Born to be Wild, Señor

September 14, 2021

Grumbling about driving in Mexico is one of those activities that even Mexicans join in with, albeit fatalistically.  You never see a car here with a sign saying something like ‘Marco’s Driving School‘ on top of it. A lot of people learn to drive on four hours’ instruction from their parents, or their elder brother, and the fine points of defensive driving are rarely discussed. While people will complain, they also laugh at the fact that Mexico will always be Mexico.

As I’ve mentioned previously, I find local drivers quite good, since they seem situationally aware enough to avoid fender-benders. But the moment someone passes me at 50 kilometres per hour on a local road, I know a city-dwelling outsider is on the way to a near-miss of a cow or horse grazing by the roadside.

A motorcyclist in Tepoztlan explains to traffic police why other drivers shouldn’t be driving where he wants to go.

A new threat emerged over the past couple of years. I’m told it was primarily Banco Azteca that promoted loans for motorbikes. Lots of people can’t afford a car, but for some people a motorbike is both sexier and cheaper.
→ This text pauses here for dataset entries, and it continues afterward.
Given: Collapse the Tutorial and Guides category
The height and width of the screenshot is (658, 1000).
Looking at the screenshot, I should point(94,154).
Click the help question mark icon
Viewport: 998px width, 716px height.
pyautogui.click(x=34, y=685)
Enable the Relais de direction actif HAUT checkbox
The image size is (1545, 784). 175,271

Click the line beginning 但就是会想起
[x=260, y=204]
The problem comes when an increasing number of motorbikes combines with the aforementioned lack of driving expertise. 

A motorcycle can slide between a car and a sidewalk, and if an accident doesn’t happen, then the rule in Mexico is that it was a safe move. Twice in the past couple of weeks I’ve seen someone on a motorbike slip past the inside of a bus, just as it stopped to let off passengers. There are many places where there’s no curb to delineate the edge of the roadway, so the manoeuvre is possible. But if you’re an elderly passenger dismounting, or a mother with a small child and an armload of shopping, the risk is real. One of the two motorcyclists even had his own wife and kid on his bike, and still tried it. It happened outside a coffee shop where I sometimes get a cappuccino, and I had to sponge off the spilled coffee after watching this dumb move nearly result in an elderly woman being knocked down.
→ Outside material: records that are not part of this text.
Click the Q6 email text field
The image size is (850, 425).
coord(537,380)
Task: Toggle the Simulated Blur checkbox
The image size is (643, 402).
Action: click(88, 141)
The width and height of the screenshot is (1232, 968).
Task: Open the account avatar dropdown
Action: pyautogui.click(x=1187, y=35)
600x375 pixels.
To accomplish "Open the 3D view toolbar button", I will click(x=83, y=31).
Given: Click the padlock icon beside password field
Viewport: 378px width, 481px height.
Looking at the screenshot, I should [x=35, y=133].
Perhaps local peer pressure will influence the motorcyclists in time, but a lot of them are young men with testosterone to burn. The instability of the motorbikes on wet roads with potholes, such as we have everywhere in rainy season, is a better hope.
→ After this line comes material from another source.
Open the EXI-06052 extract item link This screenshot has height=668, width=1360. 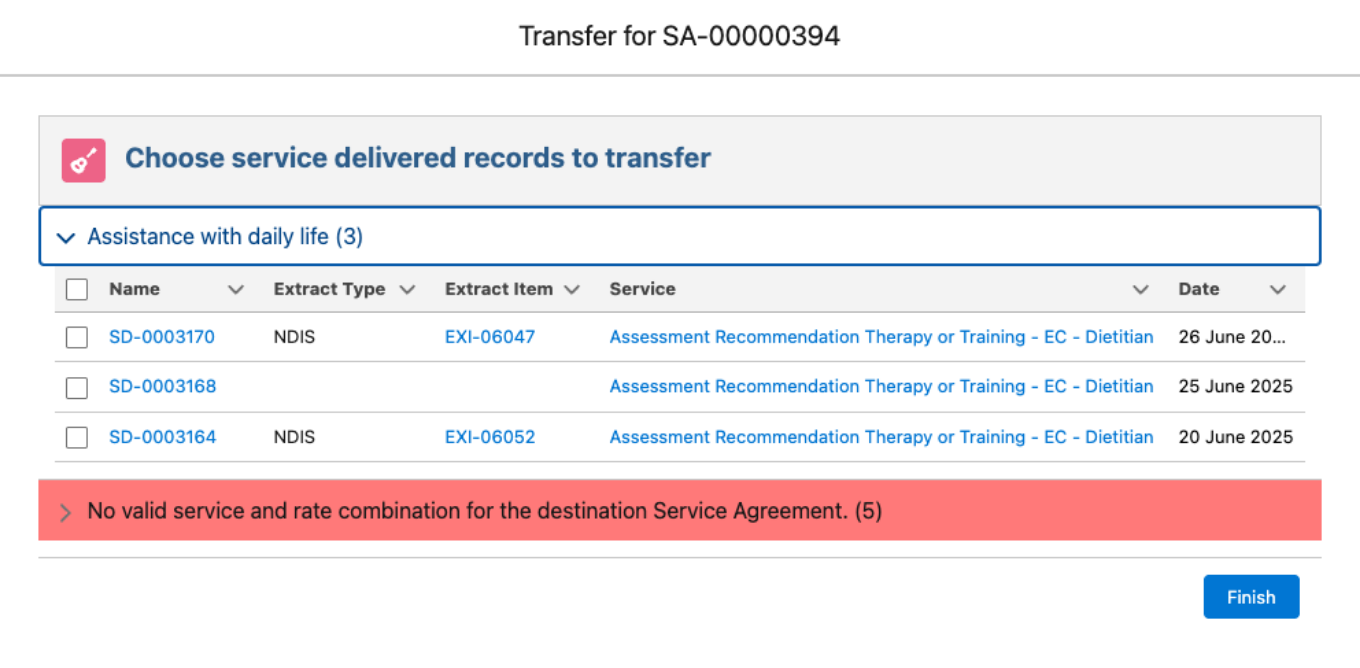(x=489, y=437)
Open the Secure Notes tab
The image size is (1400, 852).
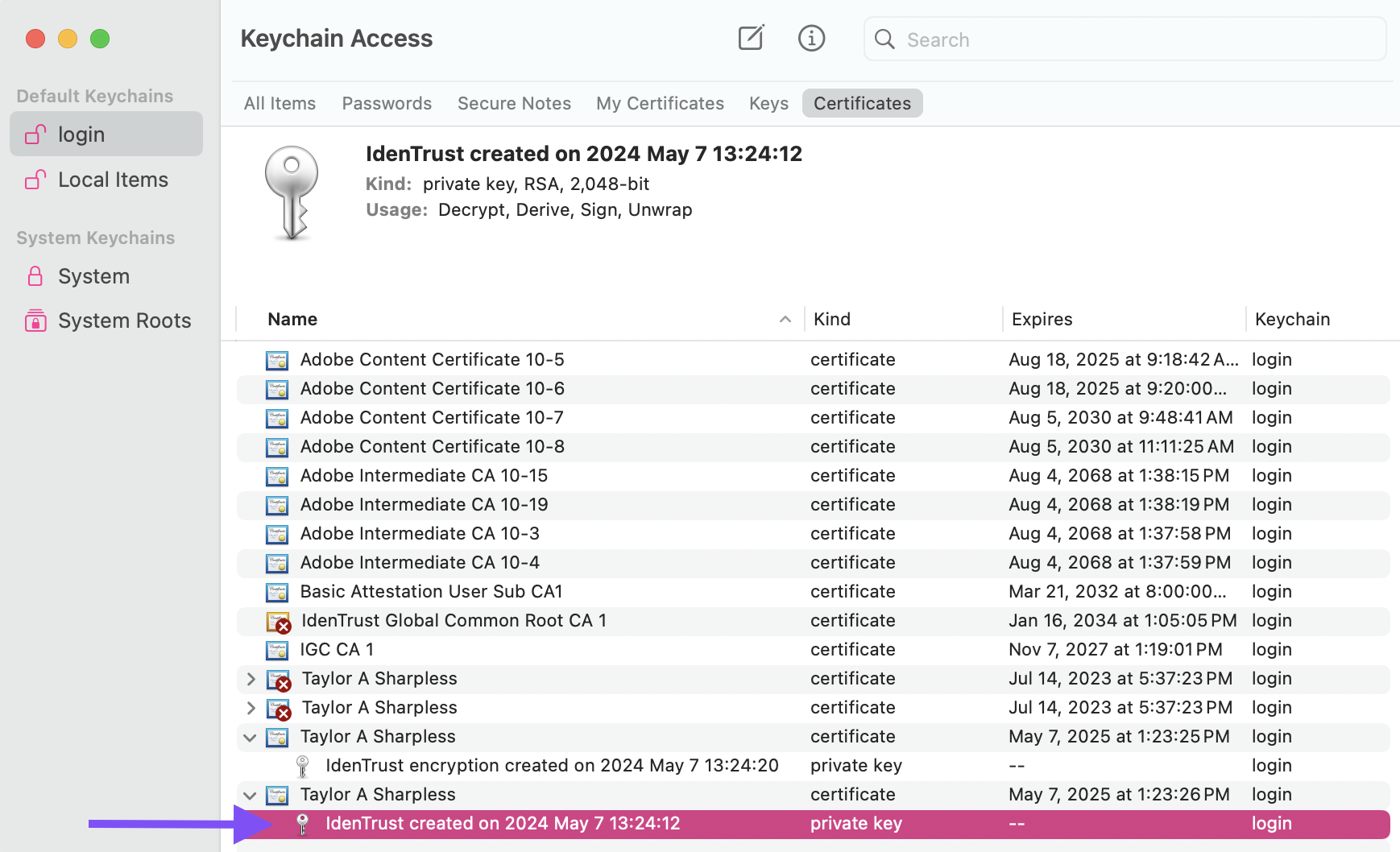click(x=514, y=103)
A less dangerous but still annoying driver trait is corner parking. I don’t know why, but parking at a corner is something people here do all the time. This blocks cars trying to turn, make it difficult for others to pass, and generally create congestion. It seems to be a deeply compulsive activity, some inalienable right that should be exercised in particular at local bottlenecks.

The lady in the black car stopped for five minutes, several feet out from the curb, while she tried to figure out where to go.
The white car had to move around her. I took this from a restaurant balcony overlooking a busy corner.

Earlier this year, I was driving a friend home, and he asked me to stop at one of these spots so he could buy paint at a paint store. The store was on one side of the street at the corner, so I drove on forty or fifty feet to let him off. His incredulity that I would make him walk that far, versus my insistence that I don’t believe in blocking intersections, was like advancing an obscure point of quantum physics to a nine-year-old. Or, perhaps, like a silly Canadian fixation. Anything in Mexico can be covered with a smile and a quick “Disculpe!” or so some people feel. My gringo hang-up about avoiding creating a problem in the first place seemed to him like something I needed to get over.

Most of the time, it pays to avoid trying to import outsider values here; I’ve always felt I shouldn’t try to lecture Mexicans about how to behave. But our roads were made for a couple of cars a minute, and a truck five times an hour. Now, the local traffic police actually ticket illegal parkers on Saturdays because congestion in some spots is too severe, which is a bit like police in Alabama arresting people for owning guns.

This part of Mexico is too close to the 20-million people in the capital to avoid urban sprawl, although traffic problems happen everywhere. But if you ever do visit, remember that motorcyclists see you as something to get around, not someone to stop for. And as for parking away from an intersection … just what is your problem, señor?